> [DOCUMENT EXCERPT]
Pronouns. They / them.
Neurodivergence. Autistic, ADHD.
Philosophy.
I believe that we are all equal, and therein lies the beauty of complete submission. My aim is to leave anyone I interact with better off than before.
I like using pain as a tool, but the end goal is pleasure, unless it is for punishment or training. I'm acutely aware that the role of a Dom can be used as veiled abuse, and I find that unacceptable. I seek out play where we collaborate for a positive outcome only.
Origin and practice.
I grew up doing things that people described as "kinky," including self-suspension in rope. I only really understood that kink was a formal community in my early twenties.
My play started raw and very organic. It was sensory seeking. As an autist, my experience of kink often rests on a deep empathy for my submissive rather than my own physical experience. Crafting an experience that has an impact on my submissive is key to my enjoyment, and I am eager to apply any skills or techniques required to achieve those goals.
I relish learning and growing. You will often see me at courses and workshops revisiting skills. Over the last 20+ years, that raw play has been supplemented with technical mastery. I admire practitioners like Midori, Mistress Tokyo, and Mistrix Cleo Kali.
How I top.

> [LISTED RECORDS]

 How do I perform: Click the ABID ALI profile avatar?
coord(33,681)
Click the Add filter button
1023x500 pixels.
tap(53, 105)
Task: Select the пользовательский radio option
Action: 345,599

> [TASK OBJECTIVE] Write out the stretch of the profile from "Philosophy." through "my early twenties.", swapping "pleasure" for "satisfaction".

> [RESPONSE BELOW]
Philosophy.
I believe that we are all equal, and therein lies the beauty of complete submission. My aim is to leave anyone I interact with better off than before.
I like using pain as a tool, but the end goal is satisfaction, unless it is for punishment or training. I'm acutely aware that the role of a Dom can be used as veiled abuse, and I find that unacceptable. I seek out play where we collaborate for a positive outcome only.
Origin and practice.
I grew up doing things that people described as "kinky," including self-suspension in rope. I only really understood that kink was a formal community in my early twenties.